Failed Achilles Tendon

The Achilles tendon stretches from the calf muscles to the heel. It ruptures most commonly in 40-60-year-old male weekend warriors, often with the sound of a pop or a crack. Most of the time, surgical repair works well. Sometimes, though—too often—it goes awry. Here is why.

Achilles Rupture Anatomy Illustration

The tendon is a broad band of strong collagen fibers, surrounded by a thin sheath. The sheath permits the tendon to glide and stretch smoothly. In normal life, we take 2-3 million steps per year, and in order to push our feet off the ground those tendons must elongate as the calf muscles contract. This repetitive cycling permits not just walking, but running and jumping as well—with forces that can exceed five times the person’s body weight.

For some reason, males (and it is almost always males, with a few female ruptures thrown in each year for variety) report that, when they reached for a tennis ball or landed from a basketball shot, they heard what they thought was an actual shot: the bursting of the tendon fibers. Collapsing to the ground with pain, they almost always know, clearly or intuitively, what has happened. 

When presenting to their orthopaedic surgeon, a diagnosis is easily made by palpating the gap in the tendons. An MRI helps determine if the tendon itself is diseased or if it just was the unlucky rupture of a middle-aged weekend warrior. A few things can increase the likelihood of rupture, including the use of fluoroquinolone antibiotics (Cipro being the most common), recent chronic tendinitis (made worse by the ill-advised injection of a cortisone shot into the tendon), or chronic high-dose anabolic steroids.

The surgeon who prefers to open these tendons and repair them with sutures takes on a host of new risks. First, the skin and sheath covering the tendon must be incised. Often, the sheath is too thin to repair. The blood clot that naturally forms around the torn ends of the tissues is washed away in the open surgery. This means that all the natural growth factors and stem-derived self-repair cells—which have migrated to the torn ends to initiate a natural repair—are lost. The repair, skin closure, and rehab program all help determine how well the tendon will heal. Unfortunately, with open surgery, there is an increased risk of infection and skin healing problems. These sometimes leave the patient with an angry scar and weakened tendon. Any immobilization has been shown to encourage the formation of scar tissue, rather than normal collagen tendon healing. For this reason, a rehab program must be started on day one, with early mobilization of the repaired tissues. Casts have been abandoned, due to the inability of moving the healing tendon when it is confined.

To minimize these risks, a percutaneous repair technique was developed by Griffen and Ma in 1977, and modified by us and others over time. Without opening the skin, resorbable sutures can be passed through tiny punctures and woven back and forth, pulling the tendon ends together without losing the natural blood clot or compromising the sheath. The results are the same as a successful open repair but without the additional risks. Both techniques can compromise a sensory nerve that runs right over the tendon at the most common site of rupture. But this usually resolves on its own—especially when resorbable sutures have been used.
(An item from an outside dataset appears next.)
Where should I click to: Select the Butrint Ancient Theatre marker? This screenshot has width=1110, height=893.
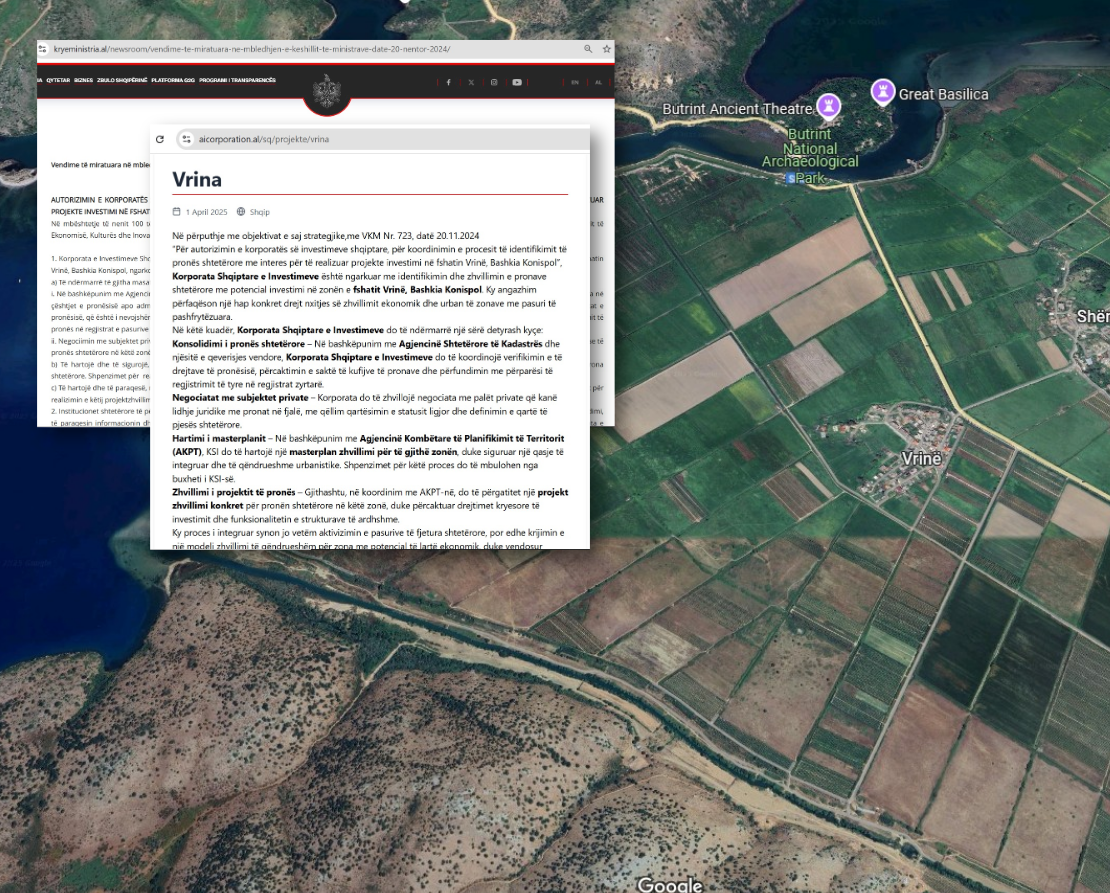click(x=828, y=105)
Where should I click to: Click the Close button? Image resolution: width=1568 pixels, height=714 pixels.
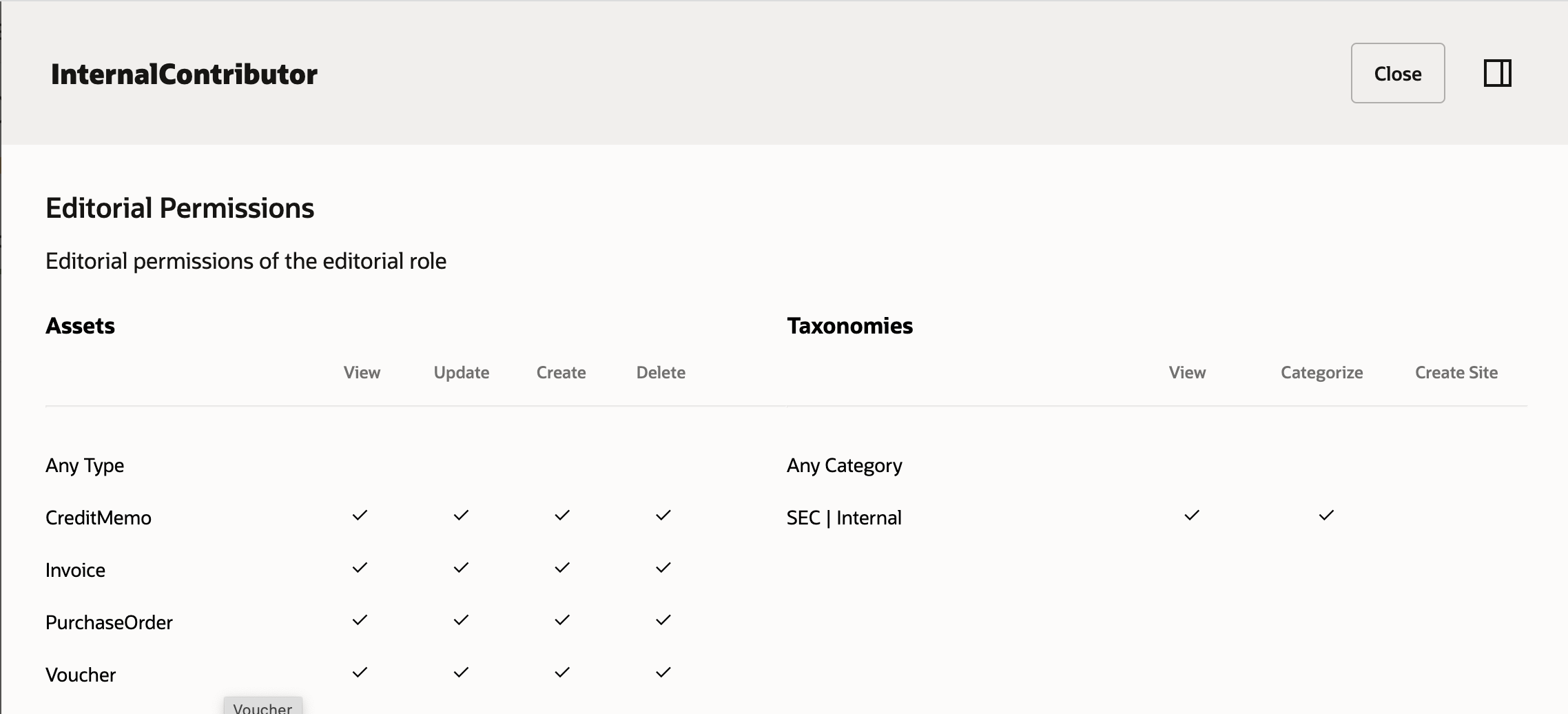click(1397, 73)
Failures of percutaneous repairs are exceedingly rare unless a new injury (such as a fall down the stairs) occurs during the post-op period. This is because the Achilles tendon will actually heal on its own if left unrepaired; the additional sutures only optimize the healing environment. Without intervention, a tendon heals with scar tissue bridging the gap between the two tendon ends. This results in a healed but lengthened tendon, which loses some of its strength and push-off power. Percutaneous sutures bring the tendon ends together, permitting healing at the normal length. Almost all athletes choose repair.

The complications of failed repairs are often due to weakness, scar formation, infection, or re-rupture. Salvaging the failures usually does require an open surgery, with a donor graft to rebuild the damaged or missing tissue. It is clearly far better to do the repair right the first time and optimize the patients’ rehab program with the goal of returning to sports fitter, faster, and stronger than they were before “the shot heard round the court.”